The proof, now called the diagonal argument, appeared in 1891. Cantor showed that given any proposed complete list of real numbers between 0 and 1, he could construct a new real number guaranteed not to be on the list: take the first digit of the first number, the second digit of the second, and so on, and change each digit by one. The resulting number differs from every entry on the list at at least one decimal place. Since any proposed list must be incomplete, the real numbers form a strictly larger infinite set than the counting numbers. Two distinct infinities had been established, and the second was provably larger than the first.

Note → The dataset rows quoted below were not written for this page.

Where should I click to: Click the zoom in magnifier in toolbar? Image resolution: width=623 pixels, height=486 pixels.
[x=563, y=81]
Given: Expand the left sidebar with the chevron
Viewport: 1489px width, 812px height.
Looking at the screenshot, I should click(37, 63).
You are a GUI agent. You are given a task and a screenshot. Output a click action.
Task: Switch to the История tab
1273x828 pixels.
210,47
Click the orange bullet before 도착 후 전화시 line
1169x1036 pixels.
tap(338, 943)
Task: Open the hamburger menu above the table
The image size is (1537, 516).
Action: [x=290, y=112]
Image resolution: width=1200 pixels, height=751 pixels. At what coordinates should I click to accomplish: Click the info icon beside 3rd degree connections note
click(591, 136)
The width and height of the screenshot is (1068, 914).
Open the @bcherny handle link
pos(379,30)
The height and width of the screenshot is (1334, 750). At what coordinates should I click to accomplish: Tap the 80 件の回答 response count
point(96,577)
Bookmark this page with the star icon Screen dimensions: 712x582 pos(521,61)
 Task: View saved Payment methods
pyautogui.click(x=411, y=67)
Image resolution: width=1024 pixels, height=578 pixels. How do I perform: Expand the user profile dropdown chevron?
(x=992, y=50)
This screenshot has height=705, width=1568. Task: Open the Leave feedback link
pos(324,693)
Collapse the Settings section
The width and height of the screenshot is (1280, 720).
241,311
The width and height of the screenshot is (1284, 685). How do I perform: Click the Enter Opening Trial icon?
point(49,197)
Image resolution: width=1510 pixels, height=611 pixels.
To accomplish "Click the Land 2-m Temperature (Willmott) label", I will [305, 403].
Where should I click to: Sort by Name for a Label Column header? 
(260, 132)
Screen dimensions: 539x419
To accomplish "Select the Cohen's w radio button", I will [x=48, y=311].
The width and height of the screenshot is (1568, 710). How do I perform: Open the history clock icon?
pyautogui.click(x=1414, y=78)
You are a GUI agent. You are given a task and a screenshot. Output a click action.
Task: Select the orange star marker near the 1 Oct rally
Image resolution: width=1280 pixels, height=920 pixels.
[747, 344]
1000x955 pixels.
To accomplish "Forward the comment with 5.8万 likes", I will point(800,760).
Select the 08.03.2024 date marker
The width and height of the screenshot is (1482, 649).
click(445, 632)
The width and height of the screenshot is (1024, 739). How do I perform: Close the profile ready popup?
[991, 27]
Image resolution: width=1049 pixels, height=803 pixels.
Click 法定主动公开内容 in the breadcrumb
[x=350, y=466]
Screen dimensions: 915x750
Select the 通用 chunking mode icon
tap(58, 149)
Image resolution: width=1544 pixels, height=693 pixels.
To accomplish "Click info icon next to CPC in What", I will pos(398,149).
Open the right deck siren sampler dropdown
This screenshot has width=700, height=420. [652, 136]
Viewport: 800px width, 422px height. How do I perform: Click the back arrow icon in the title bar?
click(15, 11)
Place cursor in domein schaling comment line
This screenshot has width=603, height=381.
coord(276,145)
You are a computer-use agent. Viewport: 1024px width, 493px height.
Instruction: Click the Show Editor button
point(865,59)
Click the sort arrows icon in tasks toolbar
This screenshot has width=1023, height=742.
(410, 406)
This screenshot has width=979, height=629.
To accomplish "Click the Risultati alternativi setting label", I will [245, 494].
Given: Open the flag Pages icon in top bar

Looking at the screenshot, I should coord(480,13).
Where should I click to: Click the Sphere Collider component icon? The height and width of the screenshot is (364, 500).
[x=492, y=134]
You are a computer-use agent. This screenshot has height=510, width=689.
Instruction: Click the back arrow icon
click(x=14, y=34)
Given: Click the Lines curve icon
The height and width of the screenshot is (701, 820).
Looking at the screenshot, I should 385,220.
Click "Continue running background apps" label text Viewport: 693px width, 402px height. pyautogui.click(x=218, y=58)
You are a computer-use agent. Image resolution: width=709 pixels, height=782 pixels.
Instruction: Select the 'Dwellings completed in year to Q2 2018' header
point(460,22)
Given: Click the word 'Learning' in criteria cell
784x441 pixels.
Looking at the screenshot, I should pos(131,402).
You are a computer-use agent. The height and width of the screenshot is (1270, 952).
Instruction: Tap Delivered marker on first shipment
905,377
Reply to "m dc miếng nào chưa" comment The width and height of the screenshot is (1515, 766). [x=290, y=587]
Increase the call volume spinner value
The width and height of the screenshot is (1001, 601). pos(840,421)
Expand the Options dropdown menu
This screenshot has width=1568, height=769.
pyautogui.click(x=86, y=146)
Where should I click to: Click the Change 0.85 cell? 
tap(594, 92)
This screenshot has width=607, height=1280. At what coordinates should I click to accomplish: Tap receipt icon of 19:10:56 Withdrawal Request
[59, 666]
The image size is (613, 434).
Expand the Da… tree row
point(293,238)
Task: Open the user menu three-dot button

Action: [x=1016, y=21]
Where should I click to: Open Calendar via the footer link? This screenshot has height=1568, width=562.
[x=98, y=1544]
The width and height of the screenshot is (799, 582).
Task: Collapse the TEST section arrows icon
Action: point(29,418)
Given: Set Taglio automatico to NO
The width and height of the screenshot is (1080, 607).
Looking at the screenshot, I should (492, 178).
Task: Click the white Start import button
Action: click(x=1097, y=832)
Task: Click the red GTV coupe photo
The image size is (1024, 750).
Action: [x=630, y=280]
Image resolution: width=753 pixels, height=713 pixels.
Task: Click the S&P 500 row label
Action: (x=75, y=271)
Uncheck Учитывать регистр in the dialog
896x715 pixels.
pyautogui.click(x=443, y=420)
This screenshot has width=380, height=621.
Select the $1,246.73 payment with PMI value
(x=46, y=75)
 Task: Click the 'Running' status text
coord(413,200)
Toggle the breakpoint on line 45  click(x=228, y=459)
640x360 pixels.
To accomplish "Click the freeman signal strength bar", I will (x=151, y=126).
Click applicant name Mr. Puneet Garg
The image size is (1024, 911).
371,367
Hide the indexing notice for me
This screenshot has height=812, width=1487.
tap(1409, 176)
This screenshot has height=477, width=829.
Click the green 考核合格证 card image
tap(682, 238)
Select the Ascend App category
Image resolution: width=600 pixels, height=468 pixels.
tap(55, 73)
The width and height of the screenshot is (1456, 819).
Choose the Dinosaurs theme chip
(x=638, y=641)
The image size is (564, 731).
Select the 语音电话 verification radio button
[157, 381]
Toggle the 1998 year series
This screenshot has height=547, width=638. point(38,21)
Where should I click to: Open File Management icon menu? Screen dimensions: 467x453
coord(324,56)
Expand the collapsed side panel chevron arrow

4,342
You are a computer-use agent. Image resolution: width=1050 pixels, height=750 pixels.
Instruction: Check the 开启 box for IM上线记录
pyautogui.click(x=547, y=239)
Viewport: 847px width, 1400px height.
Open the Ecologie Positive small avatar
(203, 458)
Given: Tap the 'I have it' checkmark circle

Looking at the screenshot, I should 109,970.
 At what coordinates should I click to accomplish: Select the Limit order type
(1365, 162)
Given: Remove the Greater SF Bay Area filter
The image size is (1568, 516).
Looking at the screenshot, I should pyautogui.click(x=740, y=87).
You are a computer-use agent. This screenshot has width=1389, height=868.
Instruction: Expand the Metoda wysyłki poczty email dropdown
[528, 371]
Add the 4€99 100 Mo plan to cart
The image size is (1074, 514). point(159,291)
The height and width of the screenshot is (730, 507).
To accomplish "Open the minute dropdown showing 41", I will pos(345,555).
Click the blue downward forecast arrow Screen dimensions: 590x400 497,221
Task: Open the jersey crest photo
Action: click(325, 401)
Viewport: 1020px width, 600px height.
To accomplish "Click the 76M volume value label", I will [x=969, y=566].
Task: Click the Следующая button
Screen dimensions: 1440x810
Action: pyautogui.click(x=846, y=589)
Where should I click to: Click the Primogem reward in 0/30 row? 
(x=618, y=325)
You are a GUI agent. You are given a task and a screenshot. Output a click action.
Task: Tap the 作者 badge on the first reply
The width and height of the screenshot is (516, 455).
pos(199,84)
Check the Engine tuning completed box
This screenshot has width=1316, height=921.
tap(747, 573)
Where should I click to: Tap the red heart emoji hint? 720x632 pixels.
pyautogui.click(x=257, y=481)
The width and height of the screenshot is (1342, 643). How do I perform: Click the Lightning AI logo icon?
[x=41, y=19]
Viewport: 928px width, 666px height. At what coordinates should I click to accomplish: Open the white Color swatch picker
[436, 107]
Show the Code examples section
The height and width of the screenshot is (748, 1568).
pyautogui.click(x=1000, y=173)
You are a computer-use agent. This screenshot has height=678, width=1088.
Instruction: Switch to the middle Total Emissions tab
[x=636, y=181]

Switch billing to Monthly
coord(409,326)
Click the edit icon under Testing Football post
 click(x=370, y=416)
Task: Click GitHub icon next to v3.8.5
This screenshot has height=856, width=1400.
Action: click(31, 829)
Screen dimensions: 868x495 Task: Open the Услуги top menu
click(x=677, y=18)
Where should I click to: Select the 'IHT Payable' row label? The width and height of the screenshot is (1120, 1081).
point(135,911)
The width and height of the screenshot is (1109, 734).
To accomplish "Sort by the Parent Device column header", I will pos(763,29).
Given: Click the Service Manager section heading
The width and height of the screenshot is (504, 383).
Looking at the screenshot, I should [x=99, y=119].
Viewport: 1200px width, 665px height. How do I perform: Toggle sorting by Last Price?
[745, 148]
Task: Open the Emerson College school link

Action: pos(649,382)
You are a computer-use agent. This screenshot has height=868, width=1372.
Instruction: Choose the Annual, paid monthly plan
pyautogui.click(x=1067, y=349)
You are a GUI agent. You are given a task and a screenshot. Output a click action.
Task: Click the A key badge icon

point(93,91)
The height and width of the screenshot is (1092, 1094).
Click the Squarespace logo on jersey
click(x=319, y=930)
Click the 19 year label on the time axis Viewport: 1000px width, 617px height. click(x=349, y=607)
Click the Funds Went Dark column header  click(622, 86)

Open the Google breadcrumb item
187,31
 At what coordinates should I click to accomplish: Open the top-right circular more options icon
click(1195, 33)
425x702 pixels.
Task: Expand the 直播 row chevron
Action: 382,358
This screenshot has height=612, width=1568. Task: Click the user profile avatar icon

The response from Cantor's contemporaries was hostile in a way unusual even for mathematical controversy. Leopold Kronecker, one of the dominant figures in German mathematics, called Cantor a corrupter of youth and worked to block his publications and appointments. Henri Poincare described set theory as a disease from which mathematics would eventually recover. Many mathematicians held that completed infinite sets were philosophically incoherent, that infinity was a process rather than a thing. Cantor suffered severe depression and spent extended periods in a sanatorium. He died there in 1918.

His rehabilitation came through David Hilbert, among the most influential mathematicians of the early 20th century, who described Cantor's theory as 'the finest product of mathematical genius and one of the supreme achievements of purely intellectual human activity.' Hilbert placed transfinite mathematics at the center of his program for the foundations of the discipline. By the 1920s, Cantor's framework was standard in mathematical research.

School curricula absorbed set theory slowly and selectively. The 'new math' curriculum of the 1960s introduced elementary set notation into American K-12 schools, and some teachers encountered Cantor's ideas in that context. The hierarchy of infinite cardinals, with its distinction between countable and uncountable infinities, was typically treated as advanced mathematics rather than a fundamental corrective to basic intuition. Students who graduated through the 1950s, 1960s, and 1970s almost universally left school having heard 'infinity is infinity' as a closed statement, without the tools to ask whether the infinities in calculus and the infinities in set theory were the same kind of thing.